The dominant culture is one which worships the rich and famous, as if they were royals. That's why people like Anderson Cooper, for example, sometimes sees utility in interviewing movie stars to ask them about their political views, as he fauns over their delicate words.
#14898620
Crantag wrote:CEOs are also to a significant degree paid in stock options, and their pay is thus linked to their overseeing the movement of share prices, i.e. through stock buybacks. This is a strategic arrangement whereby the interests of management have been made to align with those of 'shareholders' (that special euphemism for 'financial oligarchs').

Not really. It's true that stock buybacks are a major way CEOs kite the prices of their own companies' shares to wring obscene overpayment from them, but statistical research shows that about 75% of the variance in stock prices is due to the market trend, 5% to the sector trend, and only 20% to anything that is actually happening at the company. So tying CEO compensation to stock price mainly rewards socially well connected parasites for warming their seats while the central bank kites the stock market for them.
SolarCross wrote:What if we stopped our culture of worshipping equality instead?

Paying lip service is hardly worshipping. All the noise about excessive inequality of wealth, income and condition -- i.e., outcomes -- in our capitalist societies is just to distract people's attention from the rank inequality of rights and access to opportunity.
Last edited by Truth To Power on 21 Mar 2018 19:20, edited 1 time in total.
#14898622
Rugoz wrote:Professional sport is essentially a zero sum game. Sure, talented players might make the sport as a whole more attractive, but in general they just take home more of the cake because they're slightly better than the competition. They don't grow the cake.

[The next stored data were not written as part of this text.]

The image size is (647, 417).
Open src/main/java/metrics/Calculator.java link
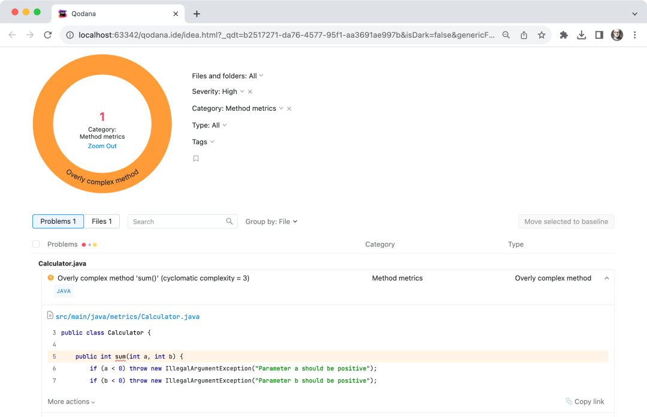point(128,316)
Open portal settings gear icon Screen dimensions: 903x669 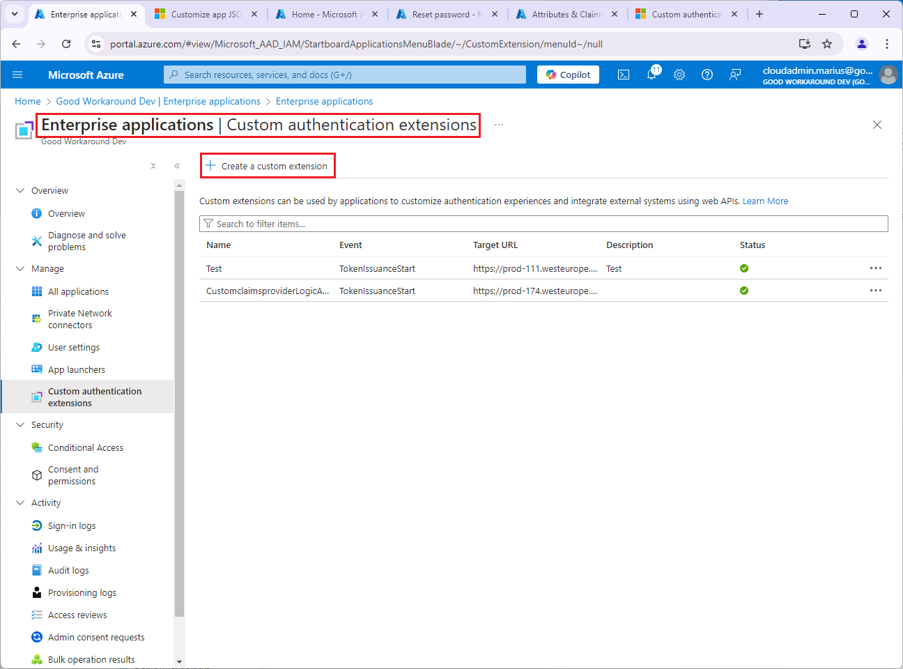point(679,75)
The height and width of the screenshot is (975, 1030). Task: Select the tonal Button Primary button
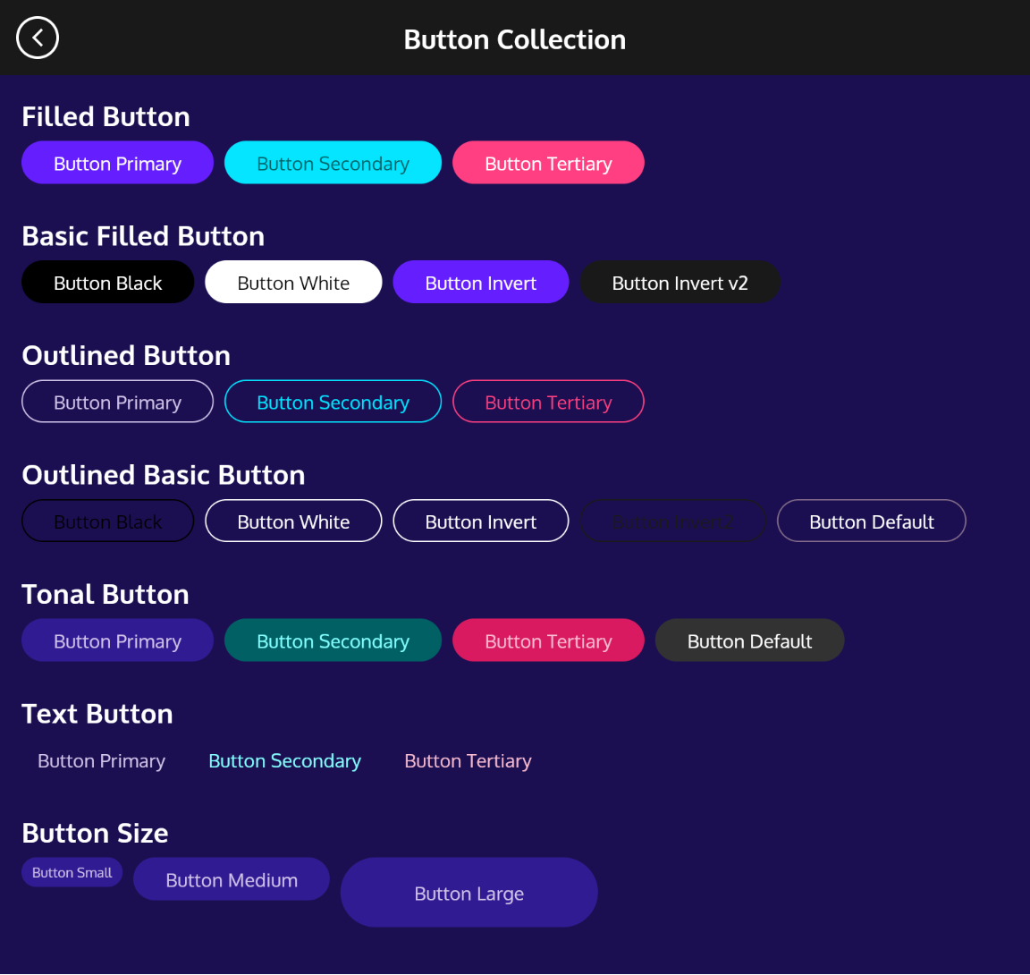(x=117, y=640)
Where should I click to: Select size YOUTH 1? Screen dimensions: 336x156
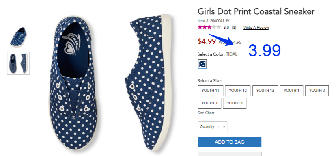(x=291, y=91)
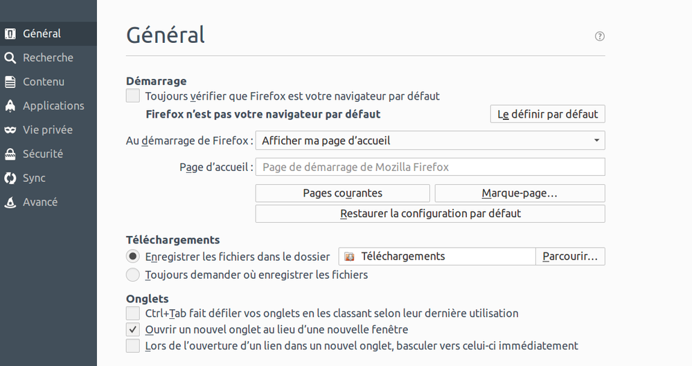
Task: Uncheck open new tab instead of window
Action: tap(133, 329)
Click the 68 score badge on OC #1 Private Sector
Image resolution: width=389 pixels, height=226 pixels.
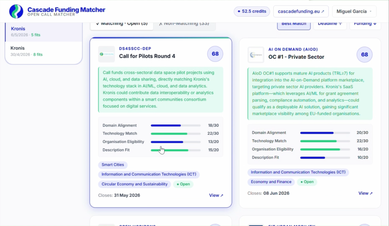[x=364, y=55]

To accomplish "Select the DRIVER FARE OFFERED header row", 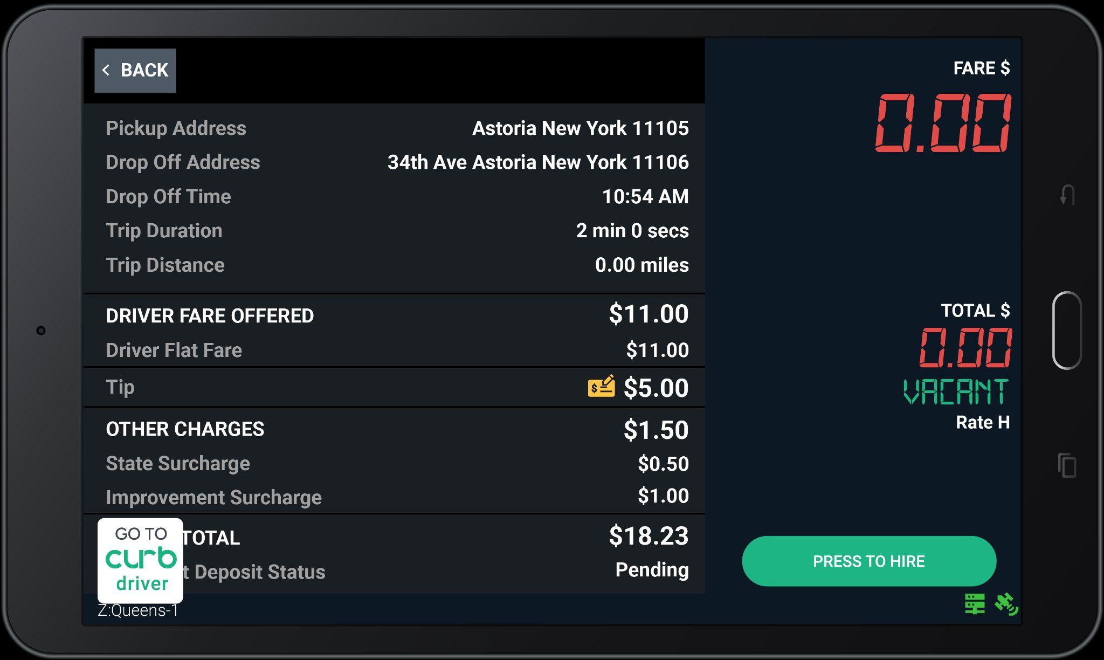I will (210, 315).
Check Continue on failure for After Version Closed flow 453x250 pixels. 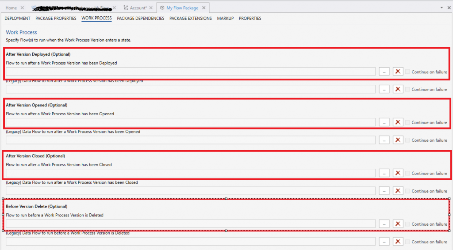point(408,173)
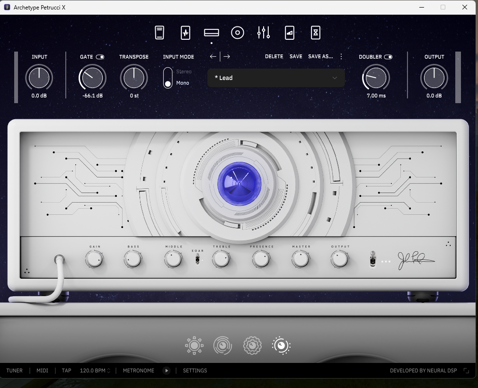This screenshot has width=478, height=388.
Task: Open the graphic EQ sliders section
Action: (264, 33)
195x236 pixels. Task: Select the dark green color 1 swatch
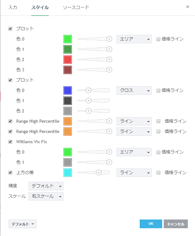point(68,49)
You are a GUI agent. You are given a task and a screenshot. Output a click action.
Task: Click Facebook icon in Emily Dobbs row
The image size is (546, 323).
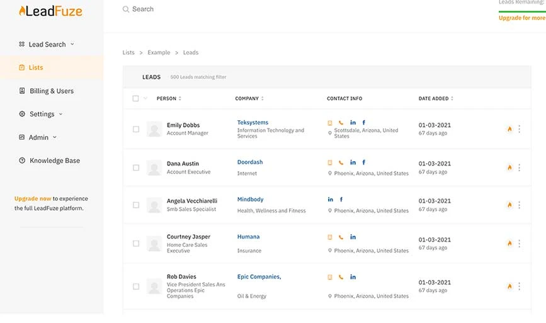click(x=363, y=123)
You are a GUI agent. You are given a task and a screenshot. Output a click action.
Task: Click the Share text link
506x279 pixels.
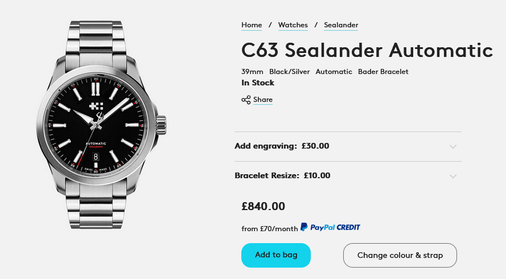pyautogui.click(x=263, y=100)
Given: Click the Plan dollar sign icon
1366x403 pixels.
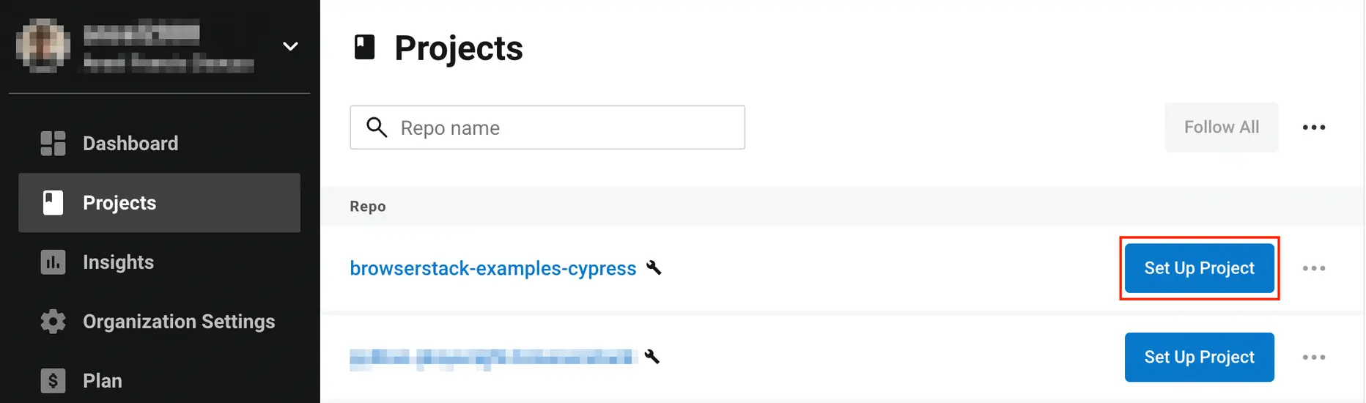Looking at the screenshot, I should (x=53, y=381).
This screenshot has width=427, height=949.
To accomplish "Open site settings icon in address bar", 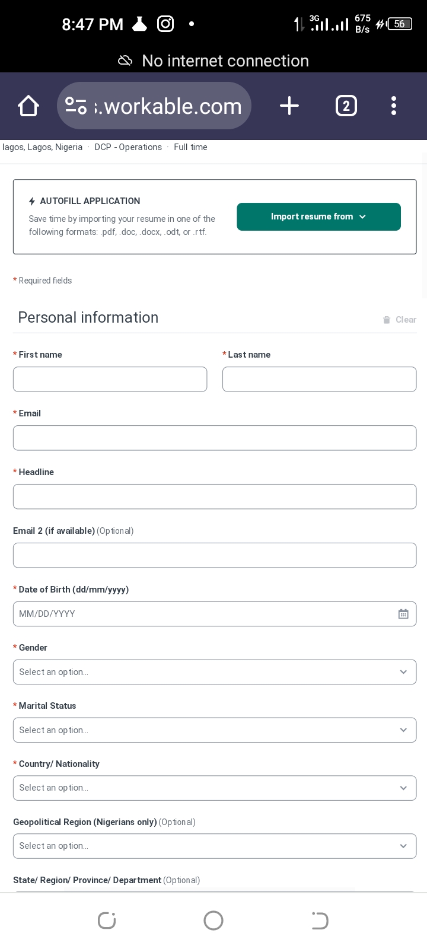I will pos(76,106).
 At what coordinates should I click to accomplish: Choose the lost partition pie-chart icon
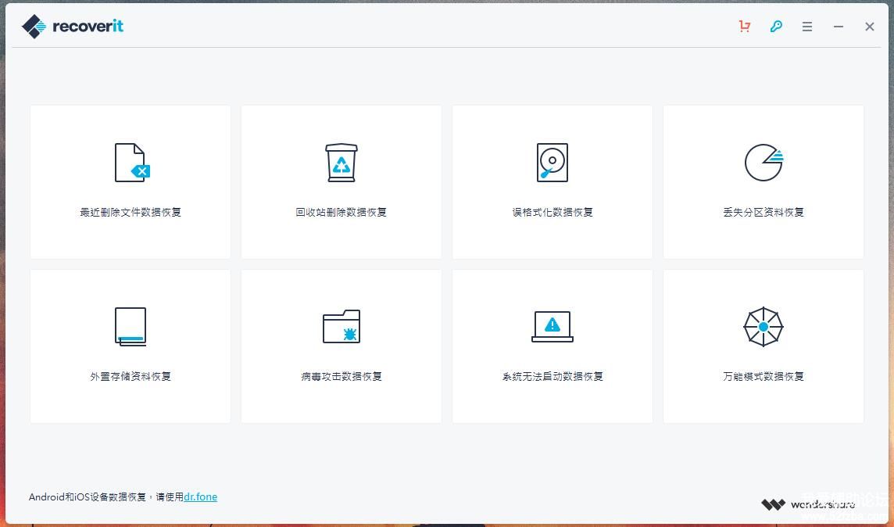(x=763, y=163)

No, stars do grow the cake. People who would not normally go to a game or even watch a match on TV will make the effort to see a star perform.
In contrast, a highly-paid entrepreneur or CEO might actually earn what he gets. That's not to say they generally do, some might just be faster to establish a dominant market position.

The greater the accumulation of private wealth, the lower the probability that any significant part of it was earned by commensurate contributions to production. "Behind every great fortune there is a great crime." -- Balzac

Drlee wrote:Stop moving the bar.

I didn't. I just pointed out that pro athletes' overpayment was an example of a more general rent-collection phenomenon.
My comment was about professional athletes, not "other entertainers". That is a different thing.

The economic forces involved are similar, because the relevant privileges are similar.
You are wrong.

Don't be ridiculous. Of course I am not "wrong," as you put it. I have identified the relevant facts and their logical implications.
And I will go so far as to assert that your comment "subsidies, monopolies and other privileges", though wordy, is just about meaningless.

No, you just choose not to know the facts it identifies, because you have already realized that those facts prove your beliefs are false and evil.